* Supplied entries:
start

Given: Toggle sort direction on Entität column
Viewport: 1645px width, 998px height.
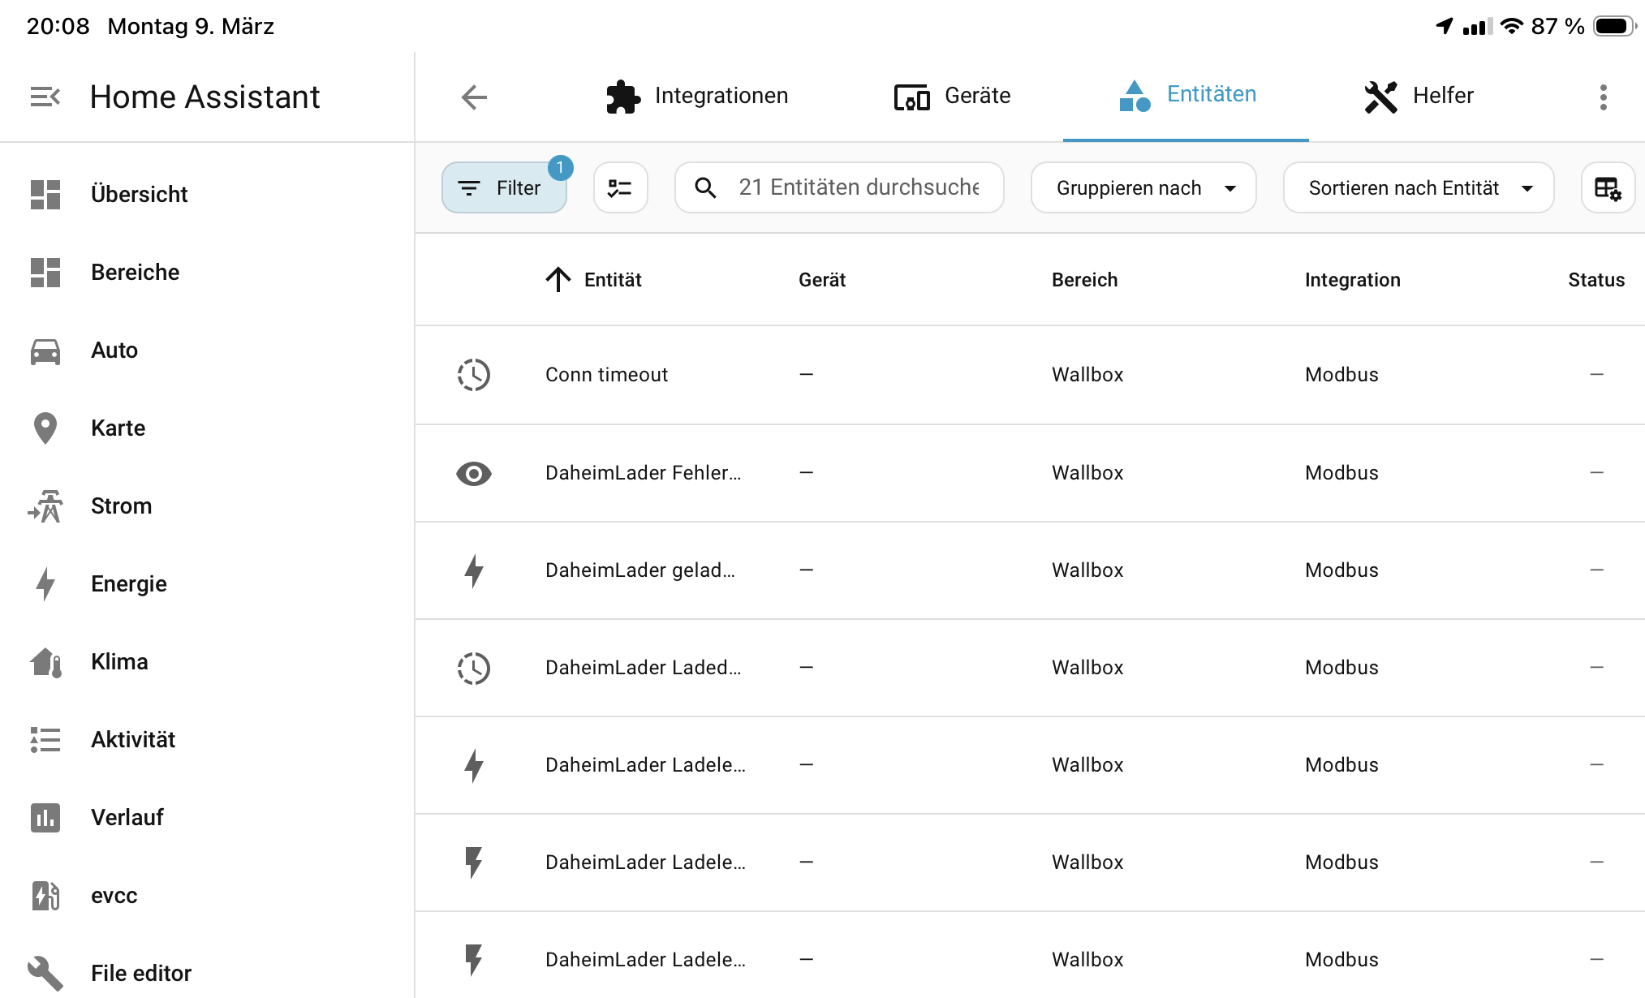Looking at the screenshot, I should 595,280.
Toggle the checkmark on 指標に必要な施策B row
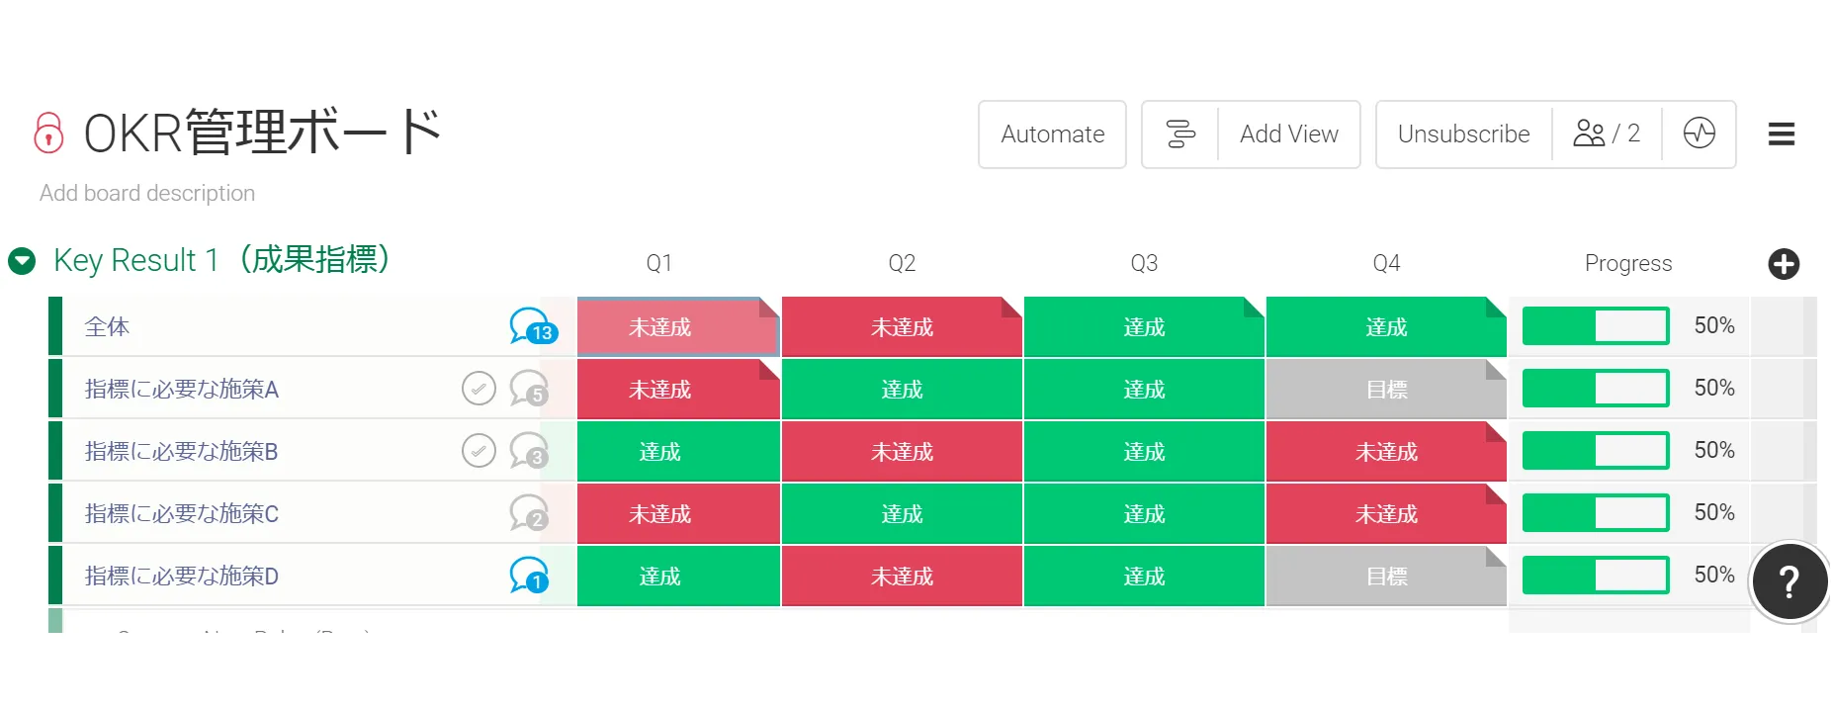This screenshot has width=1832, height=711. pyautogui.click(x=479, y=451)
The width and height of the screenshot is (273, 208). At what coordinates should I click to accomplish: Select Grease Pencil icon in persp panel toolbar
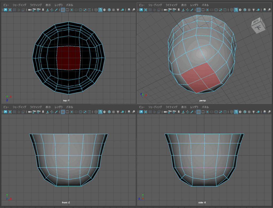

end

Print the listing verbatim from its first line through the line containing "This screenshot has", including both of those lines, and leave out the pictures.

Given: Toggle sort direction on Entität column
Viewport: 1645px width, 998px height.
Looking at the screenshot, I should 595,280.
Toggle the checkmark on 指標に必要な施策B row
This screenshot has width=1832, height=711. pyautogui.click(x=479, y=451)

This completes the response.